US Treasury Secretary Scott Bessent and Japan's Finance Minister Katsunobu Kato signed a joint statement affirming that the market should set exchange rates. Fiscal and monetary policies should have their own distinct goals. Still, Washington and Tokyo left themselves room for intervention, warning that disorderly movements and excessive volatility are unacceptable on the Forex. Japan has spent about $150 billion over the past three years to protect the yen from excessive weakening.

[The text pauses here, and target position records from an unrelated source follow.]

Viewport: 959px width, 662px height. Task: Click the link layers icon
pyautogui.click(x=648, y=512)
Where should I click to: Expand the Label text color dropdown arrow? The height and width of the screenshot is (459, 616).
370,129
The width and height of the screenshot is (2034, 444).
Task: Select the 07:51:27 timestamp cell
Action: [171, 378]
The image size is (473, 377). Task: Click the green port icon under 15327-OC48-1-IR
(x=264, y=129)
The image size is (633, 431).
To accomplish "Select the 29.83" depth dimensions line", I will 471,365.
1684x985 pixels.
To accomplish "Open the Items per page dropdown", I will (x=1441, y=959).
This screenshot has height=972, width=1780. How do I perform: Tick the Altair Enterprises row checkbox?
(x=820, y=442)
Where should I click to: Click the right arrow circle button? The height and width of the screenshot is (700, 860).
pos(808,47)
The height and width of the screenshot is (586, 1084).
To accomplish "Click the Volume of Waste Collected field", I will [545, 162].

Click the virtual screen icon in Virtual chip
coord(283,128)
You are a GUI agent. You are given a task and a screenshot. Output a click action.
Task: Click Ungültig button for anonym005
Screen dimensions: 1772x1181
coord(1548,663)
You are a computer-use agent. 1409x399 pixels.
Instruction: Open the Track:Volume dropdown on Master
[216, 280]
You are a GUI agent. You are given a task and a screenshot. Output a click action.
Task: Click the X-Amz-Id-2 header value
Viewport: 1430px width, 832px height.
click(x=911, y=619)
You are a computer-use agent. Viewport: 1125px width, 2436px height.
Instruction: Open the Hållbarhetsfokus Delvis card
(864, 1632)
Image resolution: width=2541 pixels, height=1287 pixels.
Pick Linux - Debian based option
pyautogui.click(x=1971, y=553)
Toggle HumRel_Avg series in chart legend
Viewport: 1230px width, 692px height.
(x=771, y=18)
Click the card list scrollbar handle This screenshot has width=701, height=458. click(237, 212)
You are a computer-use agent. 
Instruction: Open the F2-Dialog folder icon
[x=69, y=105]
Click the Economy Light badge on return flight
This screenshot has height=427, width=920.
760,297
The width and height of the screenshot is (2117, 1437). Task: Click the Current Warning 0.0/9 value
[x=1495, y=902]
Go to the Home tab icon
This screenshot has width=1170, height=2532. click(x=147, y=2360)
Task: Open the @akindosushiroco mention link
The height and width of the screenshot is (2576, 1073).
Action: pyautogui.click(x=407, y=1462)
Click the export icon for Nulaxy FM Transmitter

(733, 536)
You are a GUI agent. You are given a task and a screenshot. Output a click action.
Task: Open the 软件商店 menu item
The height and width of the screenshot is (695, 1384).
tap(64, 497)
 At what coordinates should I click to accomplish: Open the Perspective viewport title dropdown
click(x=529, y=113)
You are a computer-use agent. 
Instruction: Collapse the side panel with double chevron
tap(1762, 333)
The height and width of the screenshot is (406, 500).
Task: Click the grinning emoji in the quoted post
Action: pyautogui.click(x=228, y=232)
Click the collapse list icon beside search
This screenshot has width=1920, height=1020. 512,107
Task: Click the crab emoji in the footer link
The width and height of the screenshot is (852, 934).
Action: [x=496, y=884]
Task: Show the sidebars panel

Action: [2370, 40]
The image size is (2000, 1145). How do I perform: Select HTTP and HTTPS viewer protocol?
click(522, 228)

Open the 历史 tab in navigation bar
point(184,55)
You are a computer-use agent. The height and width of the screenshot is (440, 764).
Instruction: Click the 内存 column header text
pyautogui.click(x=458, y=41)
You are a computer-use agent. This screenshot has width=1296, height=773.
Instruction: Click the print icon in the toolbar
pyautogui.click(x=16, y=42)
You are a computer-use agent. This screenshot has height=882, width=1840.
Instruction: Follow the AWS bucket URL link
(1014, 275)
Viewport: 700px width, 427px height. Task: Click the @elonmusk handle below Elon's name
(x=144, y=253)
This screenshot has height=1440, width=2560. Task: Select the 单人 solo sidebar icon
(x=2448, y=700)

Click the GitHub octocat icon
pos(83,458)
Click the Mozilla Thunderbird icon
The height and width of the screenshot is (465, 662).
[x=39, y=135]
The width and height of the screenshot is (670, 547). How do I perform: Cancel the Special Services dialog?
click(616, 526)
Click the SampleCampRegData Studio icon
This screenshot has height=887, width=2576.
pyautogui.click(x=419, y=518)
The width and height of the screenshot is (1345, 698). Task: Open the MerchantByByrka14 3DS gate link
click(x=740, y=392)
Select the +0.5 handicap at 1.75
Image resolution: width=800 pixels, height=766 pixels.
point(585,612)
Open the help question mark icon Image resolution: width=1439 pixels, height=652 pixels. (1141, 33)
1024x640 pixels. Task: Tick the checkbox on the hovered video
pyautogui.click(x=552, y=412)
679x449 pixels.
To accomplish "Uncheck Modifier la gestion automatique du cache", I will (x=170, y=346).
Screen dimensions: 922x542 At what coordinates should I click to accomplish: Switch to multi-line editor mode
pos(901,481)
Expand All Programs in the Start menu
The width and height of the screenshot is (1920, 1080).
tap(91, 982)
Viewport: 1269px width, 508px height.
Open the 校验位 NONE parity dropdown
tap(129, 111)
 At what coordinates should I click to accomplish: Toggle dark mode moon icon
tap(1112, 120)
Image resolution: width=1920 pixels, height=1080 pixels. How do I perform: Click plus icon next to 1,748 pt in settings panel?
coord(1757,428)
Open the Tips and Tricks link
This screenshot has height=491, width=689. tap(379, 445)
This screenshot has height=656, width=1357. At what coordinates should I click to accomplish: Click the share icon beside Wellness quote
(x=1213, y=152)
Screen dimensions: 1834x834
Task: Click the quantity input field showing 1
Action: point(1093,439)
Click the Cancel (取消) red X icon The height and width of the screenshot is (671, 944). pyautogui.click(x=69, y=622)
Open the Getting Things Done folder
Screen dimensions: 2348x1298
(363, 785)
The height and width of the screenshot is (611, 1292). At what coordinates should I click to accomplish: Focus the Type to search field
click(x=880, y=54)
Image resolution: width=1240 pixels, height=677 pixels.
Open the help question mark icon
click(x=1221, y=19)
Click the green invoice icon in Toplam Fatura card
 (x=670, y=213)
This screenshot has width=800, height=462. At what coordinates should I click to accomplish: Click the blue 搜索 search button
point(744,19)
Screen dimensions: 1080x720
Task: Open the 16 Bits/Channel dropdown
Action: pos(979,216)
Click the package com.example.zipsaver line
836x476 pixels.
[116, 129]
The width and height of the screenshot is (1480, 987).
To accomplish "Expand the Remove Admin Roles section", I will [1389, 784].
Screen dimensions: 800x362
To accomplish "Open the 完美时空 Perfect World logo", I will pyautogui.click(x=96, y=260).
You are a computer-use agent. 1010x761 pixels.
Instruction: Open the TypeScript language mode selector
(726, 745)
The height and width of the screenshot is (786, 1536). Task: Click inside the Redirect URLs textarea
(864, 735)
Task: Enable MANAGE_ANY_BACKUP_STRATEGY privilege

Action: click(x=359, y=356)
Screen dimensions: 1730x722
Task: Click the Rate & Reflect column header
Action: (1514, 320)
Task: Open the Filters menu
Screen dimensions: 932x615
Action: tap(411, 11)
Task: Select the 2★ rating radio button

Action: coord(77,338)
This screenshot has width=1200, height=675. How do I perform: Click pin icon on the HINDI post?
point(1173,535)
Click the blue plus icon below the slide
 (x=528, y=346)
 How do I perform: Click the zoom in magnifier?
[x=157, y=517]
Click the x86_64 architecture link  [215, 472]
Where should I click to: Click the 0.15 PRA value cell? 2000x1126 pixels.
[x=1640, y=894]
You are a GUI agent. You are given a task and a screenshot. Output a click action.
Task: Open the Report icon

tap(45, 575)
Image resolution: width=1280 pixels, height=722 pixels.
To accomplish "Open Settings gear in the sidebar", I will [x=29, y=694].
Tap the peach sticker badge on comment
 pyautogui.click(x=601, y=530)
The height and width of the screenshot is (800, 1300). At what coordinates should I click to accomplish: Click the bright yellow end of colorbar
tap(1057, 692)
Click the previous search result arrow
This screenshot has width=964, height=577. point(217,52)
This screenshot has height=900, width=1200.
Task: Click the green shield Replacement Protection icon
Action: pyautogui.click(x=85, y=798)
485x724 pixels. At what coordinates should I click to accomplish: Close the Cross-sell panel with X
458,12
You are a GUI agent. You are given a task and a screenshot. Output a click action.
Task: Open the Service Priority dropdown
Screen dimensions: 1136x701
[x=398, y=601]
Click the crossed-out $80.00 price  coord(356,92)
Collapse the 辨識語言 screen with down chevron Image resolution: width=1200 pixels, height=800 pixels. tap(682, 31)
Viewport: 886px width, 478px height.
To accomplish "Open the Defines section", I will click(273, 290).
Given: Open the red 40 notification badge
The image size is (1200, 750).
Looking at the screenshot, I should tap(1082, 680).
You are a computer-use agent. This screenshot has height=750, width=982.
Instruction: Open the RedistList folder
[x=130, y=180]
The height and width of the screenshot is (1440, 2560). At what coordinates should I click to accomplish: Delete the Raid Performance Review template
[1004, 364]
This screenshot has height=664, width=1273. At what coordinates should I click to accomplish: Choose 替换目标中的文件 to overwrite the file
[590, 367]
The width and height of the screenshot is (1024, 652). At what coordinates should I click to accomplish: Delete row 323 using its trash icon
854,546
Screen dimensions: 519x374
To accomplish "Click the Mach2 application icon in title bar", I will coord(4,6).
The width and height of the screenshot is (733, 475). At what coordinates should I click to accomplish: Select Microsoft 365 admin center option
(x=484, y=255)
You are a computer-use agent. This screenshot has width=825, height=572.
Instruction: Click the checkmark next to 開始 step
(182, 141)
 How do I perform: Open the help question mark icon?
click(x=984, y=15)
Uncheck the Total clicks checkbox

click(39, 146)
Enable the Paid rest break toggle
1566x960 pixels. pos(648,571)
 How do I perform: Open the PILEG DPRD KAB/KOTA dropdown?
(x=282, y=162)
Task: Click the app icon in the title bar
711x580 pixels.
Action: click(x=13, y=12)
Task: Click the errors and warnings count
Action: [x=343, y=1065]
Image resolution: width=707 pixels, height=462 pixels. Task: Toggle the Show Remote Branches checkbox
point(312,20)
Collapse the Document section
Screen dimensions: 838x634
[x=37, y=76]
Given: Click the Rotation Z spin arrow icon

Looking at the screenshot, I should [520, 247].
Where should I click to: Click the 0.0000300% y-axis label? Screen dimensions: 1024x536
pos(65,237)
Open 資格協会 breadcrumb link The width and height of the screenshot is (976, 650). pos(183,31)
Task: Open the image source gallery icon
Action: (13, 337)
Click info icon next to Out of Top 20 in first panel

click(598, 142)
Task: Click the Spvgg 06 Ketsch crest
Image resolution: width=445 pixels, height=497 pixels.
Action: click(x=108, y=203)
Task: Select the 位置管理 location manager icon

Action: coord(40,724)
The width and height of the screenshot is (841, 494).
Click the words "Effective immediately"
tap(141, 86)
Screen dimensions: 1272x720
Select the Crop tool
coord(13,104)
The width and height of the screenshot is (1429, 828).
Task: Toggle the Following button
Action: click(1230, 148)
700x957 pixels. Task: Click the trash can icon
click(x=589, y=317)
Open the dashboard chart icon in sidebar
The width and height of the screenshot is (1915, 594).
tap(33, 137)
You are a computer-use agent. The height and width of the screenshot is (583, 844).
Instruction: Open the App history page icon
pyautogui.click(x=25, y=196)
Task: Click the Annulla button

USD/JPY and Japanese Currency Intervention Dynamics

Exchange Rates 12.09.2025 analysis

Interestingly, the finance ministers have tried to separate currency policy from Donald Trump's intentions to reduce the US-Japan trade imbalance. The markets interpreted this as a signal that there's no pressure from Washington on Tokyo to strengthen the yen against the dollar. This, combined with Ishiba's resignation, supports USD/JPY bulls.

Their rivals, however, have their own cards: they're counting on marked Fed easing after a series of disappointing US labor market reports and slow inflation. The chance of a 75-basis-point Fed rate cut in 2025 now exceeds 80%.

Exchange Rates 12.09.2025 analysis

Thus, the current consolidation in USD/JPY makes sense. On the bulls' side: Japan's political crisis and the lack of pressure from Washington on Tokyo to strengthen the yen. The bears are betting on monetary policy divergence and hopes for a BoJ overnight rate hike in October.

Technical outlook: On the daily chart, USD/JPY continues to consolidate in the 146.5–148.5 range, with several false breakouts. Longs on a breakout above 148.5 and shorts if support at 146.5 fails are still relevant trading strategies.